The HBA dataset contains 2435 and 2001 manuscript and printed pages, respectively. These pages have been collected from 11 books (5 manuscripts and 6 printed books).

The documents of the HBA dataset are gray-scale or color images which were digitized at 300 or 400 dpi and saved in the TIFF format which provides a high resolution of digitized images.

The following table details the HBA dataset characteristics. The links associated to the different “Book Id.” correspond to the URL links pointing to the selected historical books in the French digital library Gallica (only low resolution images are publicly available online).

Book Id.

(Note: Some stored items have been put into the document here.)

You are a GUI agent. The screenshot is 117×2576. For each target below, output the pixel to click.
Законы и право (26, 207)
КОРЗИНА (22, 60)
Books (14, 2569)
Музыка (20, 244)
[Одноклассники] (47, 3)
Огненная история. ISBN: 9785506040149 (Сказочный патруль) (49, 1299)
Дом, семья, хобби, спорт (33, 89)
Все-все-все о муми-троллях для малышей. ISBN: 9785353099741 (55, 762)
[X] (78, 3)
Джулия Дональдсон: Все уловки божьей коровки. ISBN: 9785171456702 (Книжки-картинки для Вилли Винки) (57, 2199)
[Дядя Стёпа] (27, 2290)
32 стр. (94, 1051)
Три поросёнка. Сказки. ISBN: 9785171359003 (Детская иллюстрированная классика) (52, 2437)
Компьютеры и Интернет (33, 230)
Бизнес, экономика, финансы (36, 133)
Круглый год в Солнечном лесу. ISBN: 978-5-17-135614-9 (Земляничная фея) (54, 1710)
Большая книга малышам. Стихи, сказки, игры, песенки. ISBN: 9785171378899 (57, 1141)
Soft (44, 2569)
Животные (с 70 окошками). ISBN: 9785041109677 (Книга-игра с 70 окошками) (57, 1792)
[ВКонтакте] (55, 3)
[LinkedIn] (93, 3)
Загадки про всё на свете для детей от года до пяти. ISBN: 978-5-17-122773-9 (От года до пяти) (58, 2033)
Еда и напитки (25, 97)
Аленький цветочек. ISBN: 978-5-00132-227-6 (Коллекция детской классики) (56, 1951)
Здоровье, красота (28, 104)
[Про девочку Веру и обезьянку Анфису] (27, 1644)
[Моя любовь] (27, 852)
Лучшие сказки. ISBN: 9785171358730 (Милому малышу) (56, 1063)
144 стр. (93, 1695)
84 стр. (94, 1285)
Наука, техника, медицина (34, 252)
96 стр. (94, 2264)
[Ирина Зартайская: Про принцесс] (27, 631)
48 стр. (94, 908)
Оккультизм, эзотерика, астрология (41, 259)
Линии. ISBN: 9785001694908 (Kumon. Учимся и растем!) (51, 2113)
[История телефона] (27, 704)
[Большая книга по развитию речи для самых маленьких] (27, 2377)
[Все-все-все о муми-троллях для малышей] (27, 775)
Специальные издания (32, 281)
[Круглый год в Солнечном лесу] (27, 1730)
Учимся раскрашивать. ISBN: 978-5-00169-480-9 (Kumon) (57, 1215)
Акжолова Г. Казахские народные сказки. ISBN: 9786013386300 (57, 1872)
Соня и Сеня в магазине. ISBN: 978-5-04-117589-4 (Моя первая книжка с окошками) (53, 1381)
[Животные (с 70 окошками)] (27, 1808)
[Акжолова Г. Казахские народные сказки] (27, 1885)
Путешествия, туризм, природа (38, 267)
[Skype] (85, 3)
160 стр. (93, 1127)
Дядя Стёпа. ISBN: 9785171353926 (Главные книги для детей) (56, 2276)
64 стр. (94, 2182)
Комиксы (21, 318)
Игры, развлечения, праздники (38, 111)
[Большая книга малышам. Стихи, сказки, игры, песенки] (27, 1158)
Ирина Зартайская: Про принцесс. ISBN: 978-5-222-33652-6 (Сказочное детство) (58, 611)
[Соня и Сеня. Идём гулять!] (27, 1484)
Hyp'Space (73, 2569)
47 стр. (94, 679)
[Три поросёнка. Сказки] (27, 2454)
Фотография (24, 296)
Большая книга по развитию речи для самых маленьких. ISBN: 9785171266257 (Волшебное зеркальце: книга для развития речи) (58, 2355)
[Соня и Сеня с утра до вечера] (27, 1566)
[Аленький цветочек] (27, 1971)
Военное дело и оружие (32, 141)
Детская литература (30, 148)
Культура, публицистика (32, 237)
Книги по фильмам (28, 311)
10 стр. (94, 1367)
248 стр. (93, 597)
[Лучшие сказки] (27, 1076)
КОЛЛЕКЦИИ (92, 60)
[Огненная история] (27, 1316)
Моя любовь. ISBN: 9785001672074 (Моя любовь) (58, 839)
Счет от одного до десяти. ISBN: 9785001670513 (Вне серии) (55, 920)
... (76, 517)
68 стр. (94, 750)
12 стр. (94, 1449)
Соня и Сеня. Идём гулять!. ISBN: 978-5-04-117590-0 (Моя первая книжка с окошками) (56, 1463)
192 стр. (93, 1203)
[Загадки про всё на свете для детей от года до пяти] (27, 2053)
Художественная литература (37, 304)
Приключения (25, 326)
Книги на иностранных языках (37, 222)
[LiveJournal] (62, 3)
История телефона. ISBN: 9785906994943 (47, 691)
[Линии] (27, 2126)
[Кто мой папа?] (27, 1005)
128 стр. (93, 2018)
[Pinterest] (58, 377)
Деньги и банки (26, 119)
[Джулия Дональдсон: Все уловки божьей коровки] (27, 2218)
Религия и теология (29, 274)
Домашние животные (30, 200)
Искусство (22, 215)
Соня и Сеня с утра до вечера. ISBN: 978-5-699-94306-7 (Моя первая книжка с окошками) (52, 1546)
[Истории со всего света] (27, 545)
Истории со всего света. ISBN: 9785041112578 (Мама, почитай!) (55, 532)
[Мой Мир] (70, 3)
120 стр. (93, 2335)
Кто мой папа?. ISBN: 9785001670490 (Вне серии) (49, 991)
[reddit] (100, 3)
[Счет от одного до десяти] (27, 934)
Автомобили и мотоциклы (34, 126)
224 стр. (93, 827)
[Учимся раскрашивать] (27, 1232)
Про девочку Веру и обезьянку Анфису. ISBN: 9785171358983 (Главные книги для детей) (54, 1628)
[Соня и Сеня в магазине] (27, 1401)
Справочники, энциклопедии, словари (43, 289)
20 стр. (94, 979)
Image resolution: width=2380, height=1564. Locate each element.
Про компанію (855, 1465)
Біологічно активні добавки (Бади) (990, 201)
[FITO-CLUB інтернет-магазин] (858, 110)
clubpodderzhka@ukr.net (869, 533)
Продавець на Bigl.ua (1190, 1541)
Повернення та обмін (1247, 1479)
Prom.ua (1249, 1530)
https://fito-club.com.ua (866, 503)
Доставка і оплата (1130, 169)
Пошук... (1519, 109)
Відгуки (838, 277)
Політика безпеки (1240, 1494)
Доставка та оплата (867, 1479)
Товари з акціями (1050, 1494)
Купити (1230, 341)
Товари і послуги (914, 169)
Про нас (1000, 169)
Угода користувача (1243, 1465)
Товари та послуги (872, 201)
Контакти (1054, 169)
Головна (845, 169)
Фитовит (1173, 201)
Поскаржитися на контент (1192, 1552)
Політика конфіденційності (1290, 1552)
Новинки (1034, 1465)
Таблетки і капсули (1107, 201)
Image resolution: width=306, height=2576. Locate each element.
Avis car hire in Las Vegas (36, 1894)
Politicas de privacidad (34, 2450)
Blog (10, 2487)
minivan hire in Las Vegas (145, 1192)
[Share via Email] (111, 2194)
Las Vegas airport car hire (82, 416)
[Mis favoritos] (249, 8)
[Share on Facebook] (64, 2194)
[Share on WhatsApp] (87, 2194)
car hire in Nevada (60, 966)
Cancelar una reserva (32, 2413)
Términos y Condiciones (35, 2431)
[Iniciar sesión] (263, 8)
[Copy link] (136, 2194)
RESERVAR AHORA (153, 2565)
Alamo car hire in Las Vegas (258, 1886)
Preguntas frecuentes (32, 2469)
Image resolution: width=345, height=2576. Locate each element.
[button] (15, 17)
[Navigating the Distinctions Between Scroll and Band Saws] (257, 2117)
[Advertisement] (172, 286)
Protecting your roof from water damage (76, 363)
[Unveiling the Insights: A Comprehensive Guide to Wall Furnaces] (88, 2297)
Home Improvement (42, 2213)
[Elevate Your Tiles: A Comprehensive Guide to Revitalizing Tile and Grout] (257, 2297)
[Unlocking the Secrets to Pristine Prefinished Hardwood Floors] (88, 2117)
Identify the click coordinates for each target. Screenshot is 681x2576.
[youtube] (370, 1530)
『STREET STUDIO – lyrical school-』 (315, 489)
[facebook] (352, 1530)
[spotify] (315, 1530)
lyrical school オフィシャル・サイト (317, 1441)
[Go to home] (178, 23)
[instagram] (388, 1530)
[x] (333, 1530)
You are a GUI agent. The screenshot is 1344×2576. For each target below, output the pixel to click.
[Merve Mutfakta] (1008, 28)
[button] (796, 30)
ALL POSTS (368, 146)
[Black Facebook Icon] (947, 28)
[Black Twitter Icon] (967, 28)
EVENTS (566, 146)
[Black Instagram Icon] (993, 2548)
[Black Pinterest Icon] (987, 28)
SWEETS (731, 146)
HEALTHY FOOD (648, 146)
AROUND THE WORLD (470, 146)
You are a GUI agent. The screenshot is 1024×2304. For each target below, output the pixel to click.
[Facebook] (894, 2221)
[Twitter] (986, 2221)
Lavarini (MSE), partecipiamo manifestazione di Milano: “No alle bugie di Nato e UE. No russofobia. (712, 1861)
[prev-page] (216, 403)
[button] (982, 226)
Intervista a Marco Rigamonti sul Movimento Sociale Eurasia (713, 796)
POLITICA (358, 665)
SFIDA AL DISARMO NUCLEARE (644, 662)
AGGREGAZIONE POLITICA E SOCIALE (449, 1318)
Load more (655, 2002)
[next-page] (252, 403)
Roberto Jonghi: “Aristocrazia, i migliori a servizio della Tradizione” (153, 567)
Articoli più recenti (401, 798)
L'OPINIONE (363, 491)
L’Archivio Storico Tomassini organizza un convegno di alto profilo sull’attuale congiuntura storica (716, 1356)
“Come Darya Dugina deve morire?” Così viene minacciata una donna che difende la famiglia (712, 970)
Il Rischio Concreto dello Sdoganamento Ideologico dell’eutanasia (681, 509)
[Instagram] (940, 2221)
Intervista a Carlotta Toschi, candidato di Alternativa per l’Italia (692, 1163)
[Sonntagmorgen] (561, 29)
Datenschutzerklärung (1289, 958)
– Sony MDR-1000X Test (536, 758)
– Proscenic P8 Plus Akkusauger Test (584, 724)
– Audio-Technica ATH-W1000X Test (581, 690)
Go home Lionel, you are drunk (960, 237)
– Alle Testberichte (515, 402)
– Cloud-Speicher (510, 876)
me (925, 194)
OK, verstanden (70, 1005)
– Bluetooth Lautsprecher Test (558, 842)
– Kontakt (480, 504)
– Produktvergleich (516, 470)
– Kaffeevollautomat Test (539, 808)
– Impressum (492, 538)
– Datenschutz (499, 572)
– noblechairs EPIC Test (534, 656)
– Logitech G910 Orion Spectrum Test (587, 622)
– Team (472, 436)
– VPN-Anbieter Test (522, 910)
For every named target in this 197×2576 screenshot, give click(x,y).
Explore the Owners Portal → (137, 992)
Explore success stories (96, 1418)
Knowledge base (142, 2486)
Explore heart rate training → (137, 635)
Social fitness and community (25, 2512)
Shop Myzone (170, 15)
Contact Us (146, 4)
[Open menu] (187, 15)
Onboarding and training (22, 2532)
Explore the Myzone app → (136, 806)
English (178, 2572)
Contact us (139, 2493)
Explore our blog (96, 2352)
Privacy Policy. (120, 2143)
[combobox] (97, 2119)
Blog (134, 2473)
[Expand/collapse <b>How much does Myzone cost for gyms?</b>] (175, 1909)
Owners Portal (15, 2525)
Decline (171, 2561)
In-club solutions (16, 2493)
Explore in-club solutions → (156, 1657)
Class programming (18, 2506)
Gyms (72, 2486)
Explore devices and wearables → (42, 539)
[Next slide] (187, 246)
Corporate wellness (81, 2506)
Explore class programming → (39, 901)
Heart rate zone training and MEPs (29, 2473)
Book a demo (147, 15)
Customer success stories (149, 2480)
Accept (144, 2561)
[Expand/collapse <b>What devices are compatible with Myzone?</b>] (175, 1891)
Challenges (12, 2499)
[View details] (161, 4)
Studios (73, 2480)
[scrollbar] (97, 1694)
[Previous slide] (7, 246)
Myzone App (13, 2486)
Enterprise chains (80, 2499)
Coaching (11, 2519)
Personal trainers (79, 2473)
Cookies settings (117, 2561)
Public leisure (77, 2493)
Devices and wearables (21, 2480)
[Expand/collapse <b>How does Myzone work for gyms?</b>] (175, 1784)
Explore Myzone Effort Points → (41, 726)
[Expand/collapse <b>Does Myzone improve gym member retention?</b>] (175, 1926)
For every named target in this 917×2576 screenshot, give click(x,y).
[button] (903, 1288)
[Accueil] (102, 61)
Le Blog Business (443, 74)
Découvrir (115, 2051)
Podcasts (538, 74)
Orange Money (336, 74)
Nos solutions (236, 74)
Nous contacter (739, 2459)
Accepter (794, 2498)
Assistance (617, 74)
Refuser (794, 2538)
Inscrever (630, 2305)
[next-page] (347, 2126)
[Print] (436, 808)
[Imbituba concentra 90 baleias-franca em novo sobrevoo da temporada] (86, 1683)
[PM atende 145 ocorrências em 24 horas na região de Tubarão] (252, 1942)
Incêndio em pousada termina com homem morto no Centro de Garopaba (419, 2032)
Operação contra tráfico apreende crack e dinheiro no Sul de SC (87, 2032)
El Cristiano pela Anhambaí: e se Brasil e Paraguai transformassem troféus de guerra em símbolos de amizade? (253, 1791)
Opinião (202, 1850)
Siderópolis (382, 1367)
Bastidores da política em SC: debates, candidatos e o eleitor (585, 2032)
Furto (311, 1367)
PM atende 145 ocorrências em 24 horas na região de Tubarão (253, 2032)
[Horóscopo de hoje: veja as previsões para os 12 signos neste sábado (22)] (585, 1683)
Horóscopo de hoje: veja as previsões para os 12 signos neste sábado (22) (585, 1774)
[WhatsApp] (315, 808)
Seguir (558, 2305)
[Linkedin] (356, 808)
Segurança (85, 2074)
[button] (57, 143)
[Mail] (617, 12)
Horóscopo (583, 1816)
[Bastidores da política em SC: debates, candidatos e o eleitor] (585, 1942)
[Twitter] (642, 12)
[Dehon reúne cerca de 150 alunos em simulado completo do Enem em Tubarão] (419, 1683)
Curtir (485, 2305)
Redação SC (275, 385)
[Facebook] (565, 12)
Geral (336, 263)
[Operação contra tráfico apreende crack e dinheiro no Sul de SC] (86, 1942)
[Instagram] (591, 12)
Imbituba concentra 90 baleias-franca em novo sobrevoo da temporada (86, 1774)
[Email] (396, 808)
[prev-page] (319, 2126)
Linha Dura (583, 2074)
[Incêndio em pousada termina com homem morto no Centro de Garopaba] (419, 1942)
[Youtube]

Publishing date Number of pages Book type Image type
Book 1 1743-1774 730 Manuscript Color
Book 2 1342 486 Manuscript Color
Book 3 1285 350 Manuscript Color
Book 4 1201-1300 813 Manuscript Gray-scale
Book 5 1758 56 Manuscript Color
Book 6 1596 322 Printed Color
Book 7 1711 64 Printed Gray-scale
Book 8 1478-1480 403 Printed Gray-scale
Book 9 1481 341 Printed Color
Book 10 1782-1822 440 Printed Color
Book 11 1839 431 Printed Color

The characteristics of the HBA dataset are primarily: strong heterogeneity, with differences in layout, typography, illustration style, historic fonts, complex layouts (e.g. dense printing, irregular spacing, varying text column widths, marginal notes), ink shining through and historical spelling variants, … In addition to this specificity, the issues affecting document image layout analysis, such as the degradation properties (e.g. yellow pages, ink stains, back-to-front interference) and scanning defects (e.g. defects of curvature and light) are adequately covered. It is worth noting that the historical document images in the dataset were selected so as to be as realistic as possible, in order to reflect the challenges of this competition to determine if the participating methods are sufficiently robust to the particularities of historical document images.